Who knew chairs were so dangerous? (photo by Tui Snider)
Who knew chairs were so dangerous? (photo by Tui Snider)

Sitting is good. No, wait! It’s bad!

I know it’s obvious, but here you go: Writers write. It’s that simple. If you want to call yourself a writer, you had better spend a bit of your time putting words onto the page. As Mary Heaton Vorse summed it up, “The art of writing is the art of applying the seat of the pants to the seat of the chair.”

But herein lies the rub. More and more studies are coming out which say that sitting for long periods of time is bad for you, really, really bad for you. If you don’t want to Google it yourself, here’s a typical article on the subject entitled Sitting for hours can shave years off life.

From what I’ve read, after 15 minutes of precious, productive seat-time, your literary passions begin to kill you… literally! Who knew writing was so dangerous?

Of course, not all writers write sitting down. Ernest Hemingway and Thomas Wolfe wrote standing up as mentioned in To Sit, to Stand, to Write. These days, some folks have desks allowing them to stand (and in some cases even walk on a treadmill) as they work.

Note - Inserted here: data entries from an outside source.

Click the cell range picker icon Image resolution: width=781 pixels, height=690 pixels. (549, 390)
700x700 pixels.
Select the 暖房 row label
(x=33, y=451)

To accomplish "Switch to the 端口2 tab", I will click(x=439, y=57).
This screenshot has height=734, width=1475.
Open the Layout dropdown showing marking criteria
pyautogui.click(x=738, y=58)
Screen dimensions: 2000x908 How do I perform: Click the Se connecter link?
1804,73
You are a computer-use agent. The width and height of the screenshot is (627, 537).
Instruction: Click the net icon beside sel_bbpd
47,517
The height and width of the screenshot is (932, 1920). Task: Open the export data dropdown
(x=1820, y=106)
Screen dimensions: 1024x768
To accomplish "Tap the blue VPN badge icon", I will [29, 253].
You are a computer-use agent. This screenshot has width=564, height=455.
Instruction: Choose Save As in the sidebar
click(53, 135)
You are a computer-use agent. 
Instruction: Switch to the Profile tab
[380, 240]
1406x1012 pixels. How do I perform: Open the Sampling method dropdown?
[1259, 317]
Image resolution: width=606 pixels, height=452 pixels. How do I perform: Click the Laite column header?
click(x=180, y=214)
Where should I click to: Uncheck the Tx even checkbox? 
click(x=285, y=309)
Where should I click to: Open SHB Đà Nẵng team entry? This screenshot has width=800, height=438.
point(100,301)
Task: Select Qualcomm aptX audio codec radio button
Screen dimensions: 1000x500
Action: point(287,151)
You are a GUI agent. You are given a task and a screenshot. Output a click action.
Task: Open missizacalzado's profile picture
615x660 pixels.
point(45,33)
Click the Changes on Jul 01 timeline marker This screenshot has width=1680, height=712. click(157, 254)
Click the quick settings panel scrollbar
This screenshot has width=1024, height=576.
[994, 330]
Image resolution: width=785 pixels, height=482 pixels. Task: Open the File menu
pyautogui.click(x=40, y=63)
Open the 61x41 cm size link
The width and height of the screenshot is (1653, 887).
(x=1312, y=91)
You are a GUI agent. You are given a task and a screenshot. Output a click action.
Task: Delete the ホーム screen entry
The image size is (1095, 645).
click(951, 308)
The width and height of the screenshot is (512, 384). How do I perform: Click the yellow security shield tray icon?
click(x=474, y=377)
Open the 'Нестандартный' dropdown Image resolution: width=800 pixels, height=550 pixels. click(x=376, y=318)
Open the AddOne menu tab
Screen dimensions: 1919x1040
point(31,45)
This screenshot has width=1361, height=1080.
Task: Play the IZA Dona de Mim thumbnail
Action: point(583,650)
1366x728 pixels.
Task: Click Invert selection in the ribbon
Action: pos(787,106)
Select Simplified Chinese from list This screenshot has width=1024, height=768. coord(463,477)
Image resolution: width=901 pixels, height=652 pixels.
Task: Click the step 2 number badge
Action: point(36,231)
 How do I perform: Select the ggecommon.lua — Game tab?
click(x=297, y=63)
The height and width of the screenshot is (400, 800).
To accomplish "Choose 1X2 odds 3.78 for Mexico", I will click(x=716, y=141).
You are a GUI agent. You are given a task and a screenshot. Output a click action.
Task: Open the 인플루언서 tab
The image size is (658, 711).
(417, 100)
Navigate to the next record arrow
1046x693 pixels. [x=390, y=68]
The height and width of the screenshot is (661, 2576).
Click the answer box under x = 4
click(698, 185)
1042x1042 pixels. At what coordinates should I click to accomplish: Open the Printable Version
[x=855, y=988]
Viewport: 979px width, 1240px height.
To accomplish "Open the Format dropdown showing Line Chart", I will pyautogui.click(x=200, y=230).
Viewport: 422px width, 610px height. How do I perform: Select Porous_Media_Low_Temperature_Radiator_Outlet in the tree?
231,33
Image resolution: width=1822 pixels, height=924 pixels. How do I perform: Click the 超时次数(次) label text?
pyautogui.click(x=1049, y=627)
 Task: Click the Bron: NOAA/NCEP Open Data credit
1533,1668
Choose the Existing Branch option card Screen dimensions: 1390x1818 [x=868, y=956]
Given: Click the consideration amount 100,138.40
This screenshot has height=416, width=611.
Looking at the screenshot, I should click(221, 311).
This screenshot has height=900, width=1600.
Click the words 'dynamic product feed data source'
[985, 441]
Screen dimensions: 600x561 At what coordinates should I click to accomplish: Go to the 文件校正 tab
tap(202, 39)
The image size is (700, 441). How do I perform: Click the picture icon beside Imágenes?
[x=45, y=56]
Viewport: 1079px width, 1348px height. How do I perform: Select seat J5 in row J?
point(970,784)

Good for them, but my writing habits are more akin to Mark Twain and Truman Capote; both men preferred to write while sitting, sometimes they even wrote while reclining in bed. Like them, I prefer to be comfy when I write, with a cup of tea or coffee nearby and my cat within easy petting range.

In light of recent studies, perhaps Monty Python was onto something with the “Comfy Chair” sketch:

 

Save Your Life with a Kitchen Timer

While I know what gets my words flowing, I also intend to live a long and healthy life. That’s why I’ve come up with a simple writing technique utilizing a potentially life-saving device you probably already own: a kitchen timer. I call it the On/Off Method and perhaps it will work for you, too:

1. Set kitchen timer for 15 minutes.
2. Write as fast as I can until it beeps.
3. Wrap up my sentence, but stand up as quickly as possible once it’s done.
4. Set timer for 5 minutes.
5. Spend that time doing laundry or some other mundane household chore, the more physical, the better.
6. When the timer goes off, start over at step one.

Unexpected advantages to the On/Off Method

In addition to potentially extending my life, my On/Off Method has some unexpected advantages. Knowing that I “only have 15 minutes to write” makes me writer faster, with less time spent staring blankly at the ceiling wondering what to write. Silly as it may seem, this mini-deadline keeps me on task.

Another surprise is how productive those 5 minute writing breaks are, not just because I’m getting chores done, but because they really help my writing. Something about mundane tasks frees up my mind and gets ideas flowing. I can’t help but write in my head during the break, so by the time I get back to my computer, I’m raring to get those words down.

What about you? Do you have a strategy for writing that keeps you from sitting for long periods of time while still achieving your writing goals?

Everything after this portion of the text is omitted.